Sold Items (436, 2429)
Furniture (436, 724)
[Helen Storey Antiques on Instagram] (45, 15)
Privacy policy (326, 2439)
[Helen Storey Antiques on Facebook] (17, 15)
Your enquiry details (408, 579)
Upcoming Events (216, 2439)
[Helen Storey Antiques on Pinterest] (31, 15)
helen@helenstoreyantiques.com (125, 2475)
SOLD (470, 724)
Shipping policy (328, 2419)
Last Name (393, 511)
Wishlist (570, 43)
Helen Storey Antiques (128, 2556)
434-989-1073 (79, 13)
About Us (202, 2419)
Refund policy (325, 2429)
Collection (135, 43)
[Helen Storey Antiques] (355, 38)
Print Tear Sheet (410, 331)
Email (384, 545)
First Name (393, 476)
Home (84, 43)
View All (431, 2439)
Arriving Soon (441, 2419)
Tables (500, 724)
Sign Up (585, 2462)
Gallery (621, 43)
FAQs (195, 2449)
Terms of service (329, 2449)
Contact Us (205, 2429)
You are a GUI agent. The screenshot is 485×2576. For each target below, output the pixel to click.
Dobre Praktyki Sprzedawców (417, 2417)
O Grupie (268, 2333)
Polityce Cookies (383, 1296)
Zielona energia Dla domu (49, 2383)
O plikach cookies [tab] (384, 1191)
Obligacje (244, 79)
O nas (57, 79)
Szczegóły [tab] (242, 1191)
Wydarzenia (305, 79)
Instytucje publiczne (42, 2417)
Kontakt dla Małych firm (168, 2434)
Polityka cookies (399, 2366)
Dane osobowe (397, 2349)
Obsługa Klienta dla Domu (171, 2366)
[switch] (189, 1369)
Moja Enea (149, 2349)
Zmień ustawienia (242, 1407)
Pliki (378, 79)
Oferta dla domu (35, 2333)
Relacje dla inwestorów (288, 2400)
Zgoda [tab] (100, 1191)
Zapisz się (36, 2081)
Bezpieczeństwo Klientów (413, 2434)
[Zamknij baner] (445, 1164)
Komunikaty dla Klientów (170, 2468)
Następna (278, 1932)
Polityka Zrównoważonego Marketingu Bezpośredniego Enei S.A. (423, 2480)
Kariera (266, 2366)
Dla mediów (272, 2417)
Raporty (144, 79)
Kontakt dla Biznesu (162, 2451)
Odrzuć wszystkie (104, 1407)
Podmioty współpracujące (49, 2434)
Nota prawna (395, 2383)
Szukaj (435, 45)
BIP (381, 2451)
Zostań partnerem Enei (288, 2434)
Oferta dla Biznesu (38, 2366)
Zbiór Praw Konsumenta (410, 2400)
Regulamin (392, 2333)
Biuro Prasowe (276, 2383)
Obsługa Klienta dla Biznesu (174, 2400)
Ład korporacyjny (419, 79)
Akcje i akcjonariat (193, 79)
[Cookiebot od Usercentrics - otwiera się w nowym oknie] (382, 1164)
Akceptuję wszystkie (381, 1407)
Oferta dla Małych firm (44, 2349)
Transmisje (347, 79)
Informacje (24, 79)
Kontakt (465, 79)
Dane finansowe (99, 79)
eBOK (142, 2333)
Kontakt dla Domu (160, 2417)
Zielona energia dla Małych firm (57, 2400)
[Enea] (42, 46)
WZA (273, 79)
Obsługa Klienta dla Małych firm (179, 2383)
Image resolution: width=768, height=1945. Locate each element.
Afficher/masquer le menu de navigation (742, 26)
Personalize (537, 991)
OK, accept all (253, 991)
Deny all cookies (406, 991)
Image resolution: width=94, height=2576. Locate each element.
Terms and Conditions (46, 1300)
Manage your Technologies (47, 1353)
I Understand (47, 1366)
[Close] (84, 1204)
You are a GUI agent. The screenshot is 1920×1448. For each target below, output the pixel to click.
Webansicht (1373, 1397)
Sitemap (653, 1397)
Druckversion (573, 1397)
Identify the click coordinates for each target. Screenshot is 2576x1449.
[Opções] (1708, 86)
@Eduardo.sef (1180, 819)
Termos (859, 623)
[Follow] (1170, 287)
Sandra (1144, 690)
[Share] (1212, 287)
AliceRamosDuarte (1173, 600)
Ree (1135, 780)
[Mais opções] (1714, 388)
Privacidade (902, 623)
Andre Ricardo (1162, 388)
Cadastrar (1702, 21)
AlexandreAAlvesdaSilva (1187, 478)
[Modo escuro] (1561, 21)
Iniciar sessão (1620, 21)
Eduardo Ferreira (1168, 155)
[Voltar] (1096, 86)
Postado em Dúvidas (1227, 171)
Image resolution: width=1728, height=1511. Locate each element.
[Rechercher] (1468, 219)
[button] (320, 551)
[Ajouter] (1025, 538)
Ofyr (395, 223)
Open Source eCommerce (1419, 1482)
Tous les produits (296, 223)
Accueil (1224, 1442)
◆ ◆ ◆
▶ _The task_
Make a verbatim copy of every entry shown above.

▶ _Result_
Sold Items (436, 2429)
Furniture (436, 724)
[Helen Storey Antiques on Instagram] (45, 15)
Privacy policy (326, 2439)
[Helen Storey Antiques on Facebook] (17, 15)
Your enquiry details (408, 579)
Upcoming Events (216, 2439)
[Helen Storey Antiques on Pinterest] (31, 15)
helen@helenstoreyantiques.com (125, 2475)
SOLD (470, 724)
Shipping policy (328, 2419)
Last Name (393, 511)
Wishlist (570, 43)
Helen Storey Antiques (128, 2556)
434-989-1073 (79, 13)
About Us (202, 2419)
Refund policy (325, 2429)
Collection (135, 43)
[Helen Storey Antiques] (355, 38)
Print Tear Sheet (410, 331)
Email (384, 545)
First Name (393, 476)
Home (84, 43)
View All (431, 2439)
Arriving Soon (441, 2419)
Tables (500, 724)
Sign Up (585, 2462)
Gallery (621, 43)
FAQs (195, 2449)
Terms of service (329, 2449)
Contact Us (205, 2429)
You are a GUI agent. The screenshot is 485×2576. For each target below, output the pixel to click.
Dobre Praktyki Sprzedawców (417, 2417)
O Grupie (268, 2333)
Polityce Cookies (383, 1296)
Zielona energia Dla domu (49, 2383)
O plikach cookies [tab] (384, 1191)
Obligacje (244, 79)
O nas (57, 79)
Szczegóły [tab] (242, 1191)
Wydarzenia (305, 79)
Instytucje publiczne (42, 2417)
Kontakt dla Małych firm (168, 2434)
Polityka cookies (399, 2366)
Dane osobowe (397, 2349)
Obsługa Klienta dla Domu (171, 2366)
[switch] (189, 1369)
Moja Enea (149, 2349)
Zmień ustawienia (242, 1407)
Pliki (378, 79)
Oferta dla domu (35, 2333)
Relacje dla inwestorów (288, 2400)
Zgoda [tab] (100, 1191)
Zapisz się (36, 2081)
Bezpieczeństwo Klientów (413, 2434)
[Zamknij baner] (445, 1164)
Komunikaty dla Klientów (170, 2468)
Następna (278, 1932)
Polityka Zrównoważonego Marketingu Bezpośredniego Enei S.A. (423, 2480)
Kariera (266, 2366)
Dla mediów (272, 2417)
Raporty (144, 79)
Kontakt dla Biznesu (162, 2451)
Odrzuć wszystkie (104, 1407)
Podmioty współpracujące (49, 2434)
Nota prawna (395, 2383)
Szukaj (435, 45)
BIP (381, 2451)
Zostań partnerem Enei (288, 2434)
Oferta dla Biznesu (38, 2366)
Zbiór Praw Konsumenta (410, 2400)
Regulamin (392, 2333)
Biuro Prasowe (276, 2383)
Obsługa Klienta dla Biznesu (174, 2400)
Ład korporacyjny (419, 79)
Akcje i akcjonariat (193, 79)
[Cookiebot od Usercentrics - otwiera się w nowym oknie] (382, 1164)
Akceptuję wszystkie (381, 1407)
Oferta dla Małych firm (44, 2349)
Transmisje (347, 79)
Informacje (24, 79)
Kontakt (465, 79)
Dane finansowe (99, 79)
eBOK (142, 2333)
Kontakt dla Domu (160, 2417)
Zielona energia dla Małych firm (57, 2400)
[Enea] (42, 46)
WZA (273, 79)
Obsługa Klienta dla Małych firm (179, 2383)
Image resolution: width=768, height=1945. Locate each element.
Afficher/masquer le menu de navigation (742, 26)
Personalize (537, 991)
OK, accept all (253, 991)
Deny all cookies (406, 991)
Image resolution: width=94, height=2576. Locate each element.
Terms and Conditions (46, 1300)
Manage your Technologies (47, 1353)
I Understand (47, 1366)
[Close] (84, 1204)
You are a GUI agent. The screenshot is 1920×1448. For each target below, output the pixel to click.
Webansicht (1373, 1397)
Sitemap (653, 1397)
Druckversion (573, 1397)
Identify the click coordinates for each target. Screenshot is 2576x1449.
[Opções] (1708, 86)
@Eduardo.sef (1180, 819)
Termos (859, 623)
[Follow] (1170, 287)
Sandra (1144, 690)
[Share] (1212, 287)
AliceRamosDuarte (1173, 600)
Ree (1135, 780)
[Mais opções] (1714, 388)
Privacidade (902, 623)
Andre Ricardo (1162, 388)
Cadastrar (1702, 21)
AlexandreAAlvesdaSilva (1187, 478)
[Modo escuro] (1561, 21)
Iniciar sessão (1620, 21)
Eduardo Ferreira (1168, 155)
[Voltar] (1096, 86)
Postado em Dúvidas (1227, 171)
Image resolution: width=1728, height=1511. Locate each element.
[Rechercher] (1468, 219)
[button] (320, 551)
[Ajouter] (1025, 538)
Ofyr (395, 223)
Open Source eCommerce (1419, 1482)
Tous les produits (296, 223)
Accueil (1224, 1442)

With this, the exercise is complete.